In some instances, working, parenting, and teaching become mutually exclusive events. During the COVID-19 lockdown, it’s a foregone conclusion that your kids will interrupt you, they won’t get all their tasks done for the day, or they’ll get caught up in YouTube and TikTok videos. Don’t take this as a too much of a setback or a loss.

Regardless of your diligence and resolve, taking on three jobs at once on top of your other duties around the house will become exhausting and all but impossible. This shouldn’t discourage you; rather, you need to accept it as a predictable outcome. While you might stave off a lackluster day, the longer schools stay closed and the longer you work from home, the greater the odds that you won’t excel at 100% in every area on every day. Accept it, move on, and refocus. Your work and your kids’ schooling will get back on track.

No one is quite sure when the COVID-19 precautions and protocols will die down. Even experts are baffled as to the extent and the severity of the outbreak. As a result, you may have to turn your home into an office and school longer than planned. But remain calm.
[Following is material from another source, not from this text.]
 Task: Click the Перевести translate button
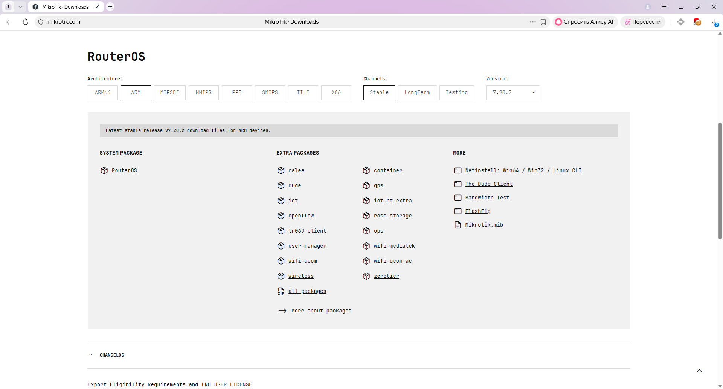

With the right mix of scheduling, determination, and some slick parenting, you can anoint yourself Single Parent of the Year. In fact, just put the award design on the list of creative projects for your kids. At least it’ll buy you an hour or two of uninterrupted work.

Are you a single parent overseeing your children and their at-home learning during the COVID-19 crisis? Connect with Virtual Vocations on Facebook, Twitter, and LinkedIn to tell us. We’d love to hear from you!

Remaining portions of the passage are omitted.